[Items from a data source]
▬▬▬▬▬▬▬▬▬▬
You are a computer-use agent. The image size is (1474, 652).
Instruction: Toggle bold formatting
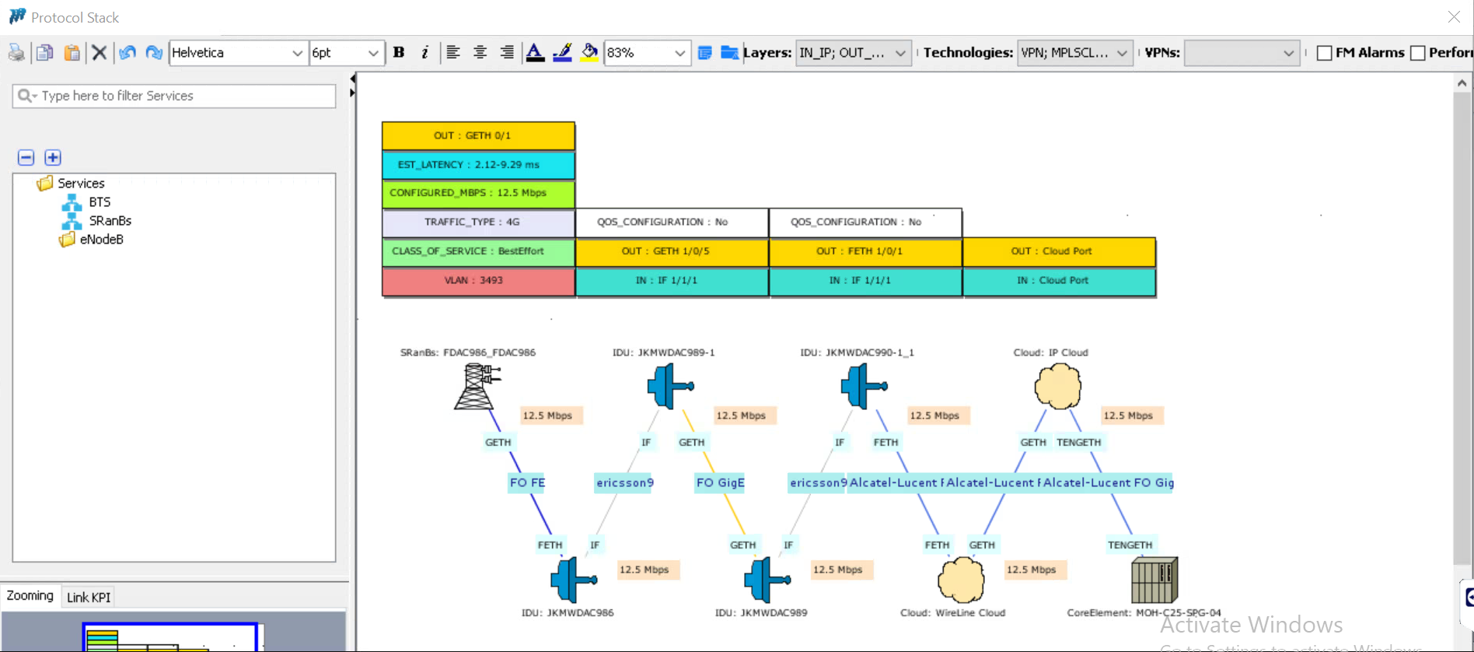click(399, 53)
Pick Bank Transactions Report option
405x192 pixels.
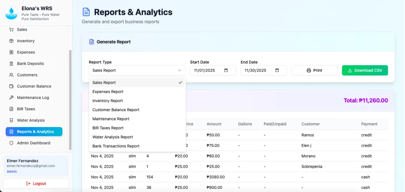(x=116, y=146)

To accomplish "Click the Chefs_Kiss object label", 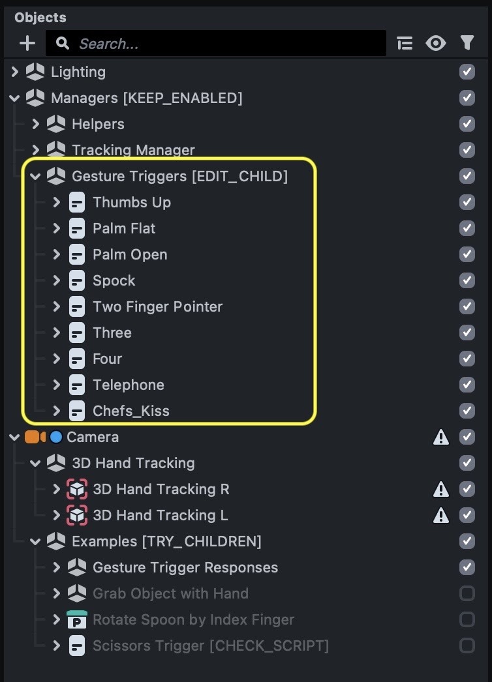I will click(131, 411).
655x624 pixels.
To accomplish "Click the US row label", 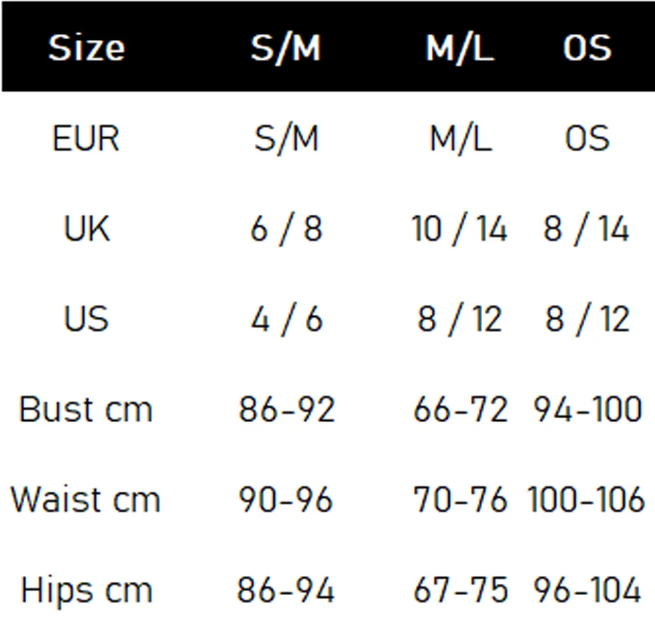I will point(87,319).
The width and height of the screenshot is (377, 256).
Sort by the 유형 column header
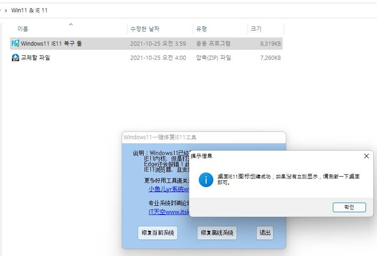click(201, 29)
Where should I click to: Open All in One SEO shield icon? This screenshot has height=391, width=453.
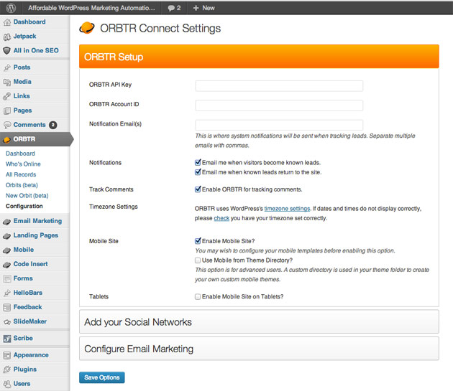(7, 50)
▬▬▬▬▬▬▬▬▬▬
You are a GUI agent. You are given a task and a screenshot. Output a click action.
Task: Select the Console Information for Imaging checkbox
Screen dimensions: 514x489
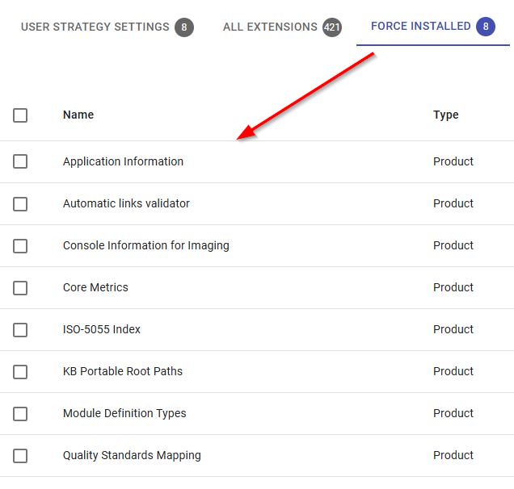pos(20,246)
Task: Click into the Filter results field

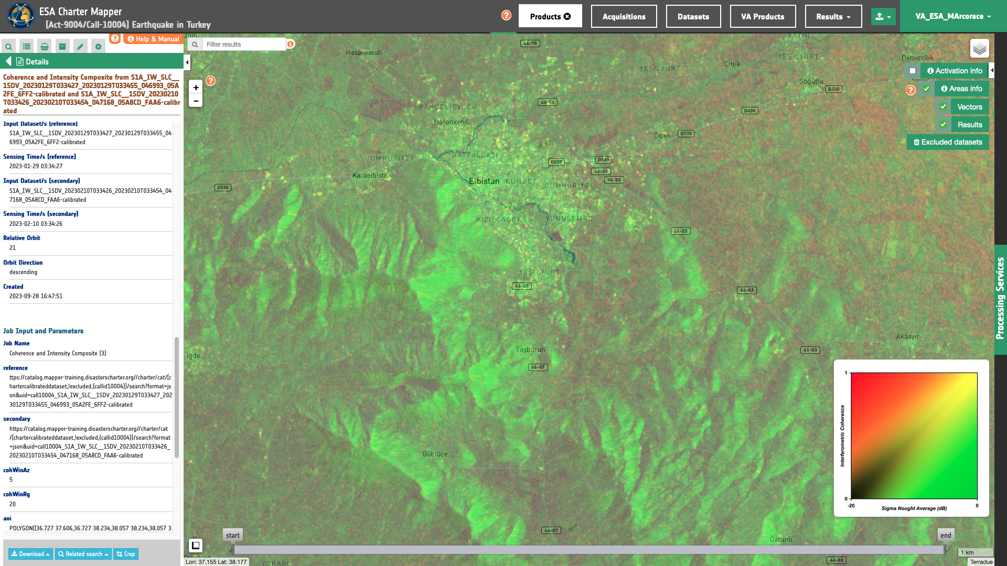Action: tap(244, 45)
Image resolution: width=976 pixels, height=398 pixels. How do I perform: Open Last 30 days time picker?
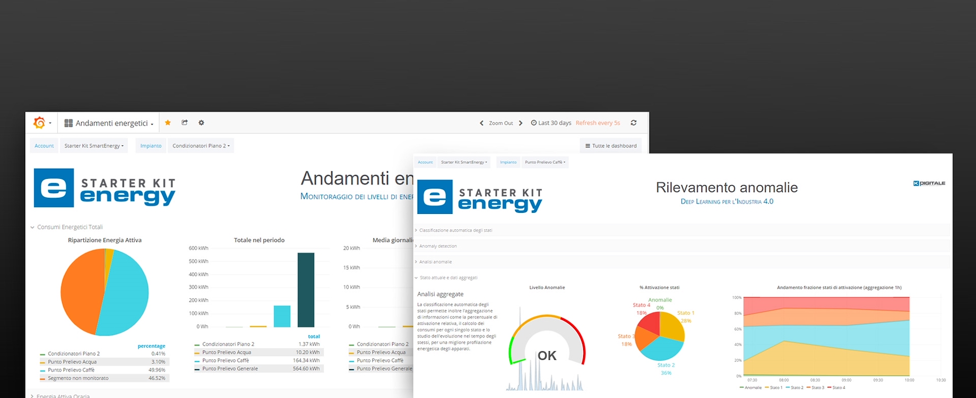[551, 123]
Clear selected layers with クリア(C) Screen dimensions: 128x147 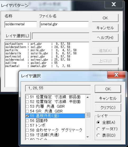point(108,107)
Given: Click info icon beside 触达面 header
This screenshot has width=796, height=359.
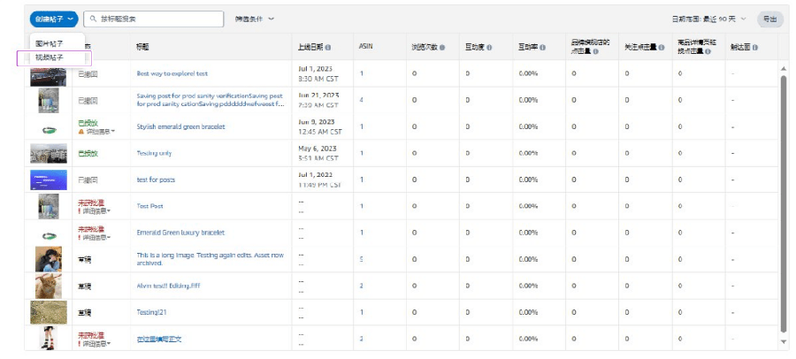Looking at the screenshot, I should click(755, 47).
▬▬▬▬▬▬▬▬▬▬
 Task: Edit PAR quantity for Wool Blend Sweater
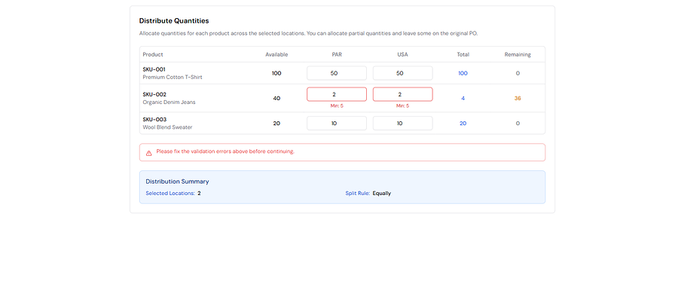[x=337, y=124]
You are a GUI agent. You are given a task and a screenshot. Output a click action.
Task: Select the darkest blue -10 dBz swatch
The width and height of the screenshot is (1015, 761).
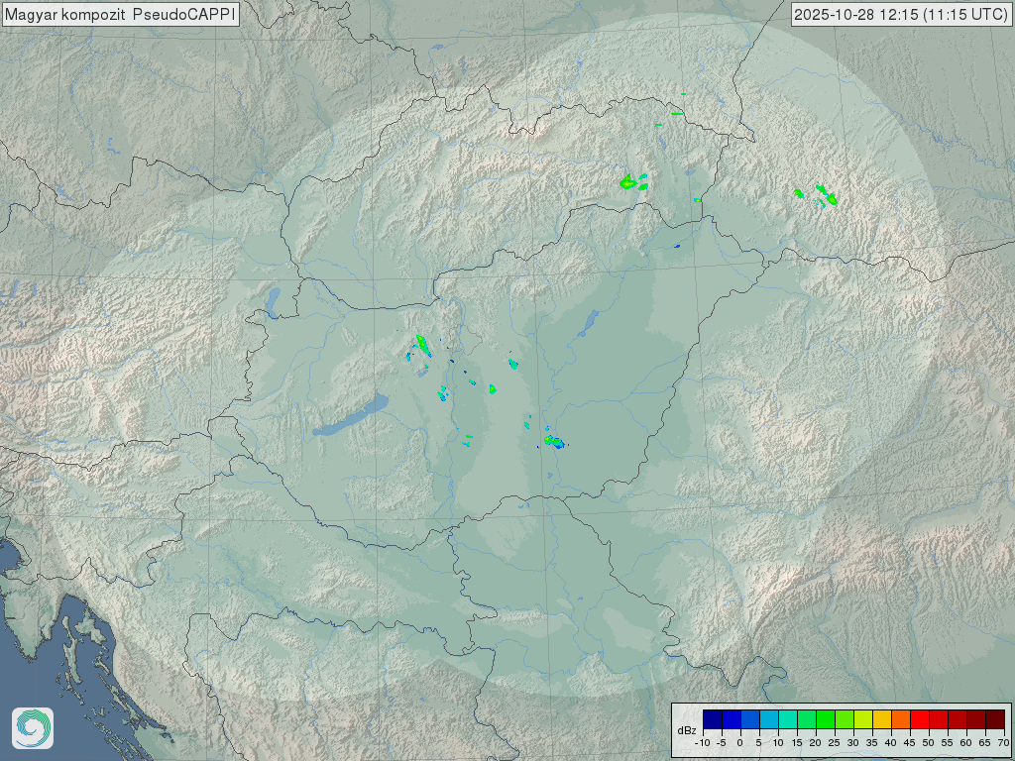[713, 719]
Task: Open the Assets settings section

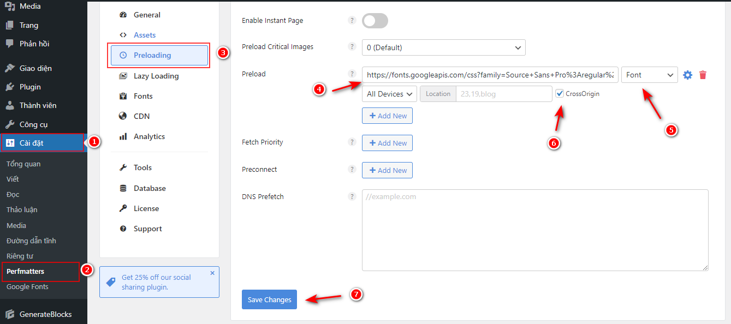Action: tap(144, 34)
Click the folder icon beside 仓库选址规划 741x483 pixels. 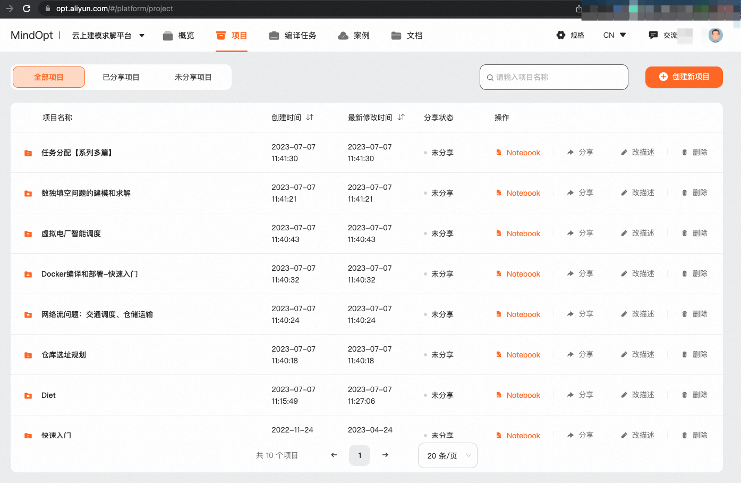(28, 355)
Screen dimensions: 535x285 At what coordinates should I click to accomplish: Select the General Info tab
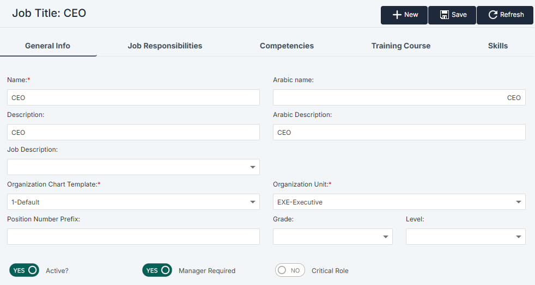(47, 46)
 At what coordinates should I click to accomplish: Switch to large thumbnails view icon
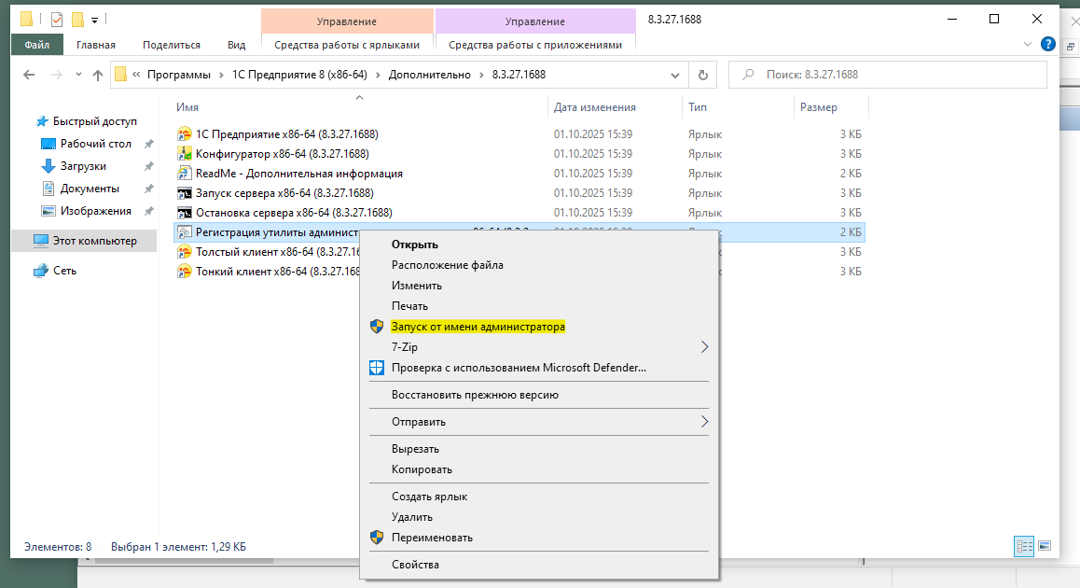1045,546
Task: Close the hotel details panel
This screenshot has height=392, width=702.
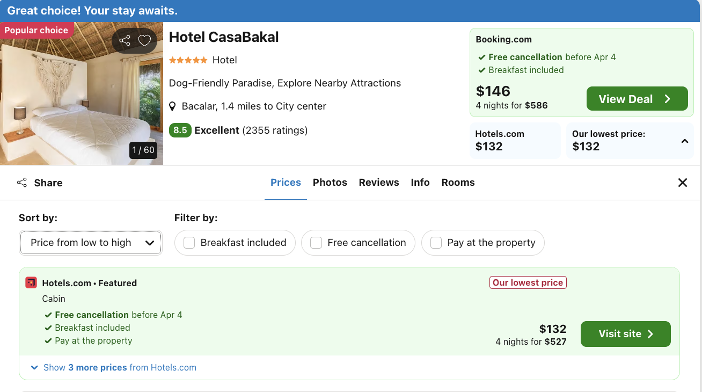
▬▬▬▬▬▬▬▬▬▬
=== What is being asked ===
Using the data above, which lines fall from the one with "At what coordinates should I click to accomplish: Switch" through the one with "This screenshot has height=392, width=702."? Repeat them exactly, ends included, minus any pictures.

=== Finished task ===
 At what coordinates should I click to accomplish: Switch to large thumbnails view icon
1045,546
Task: Close the hotel details panel
This screenshot has height=392, width=702.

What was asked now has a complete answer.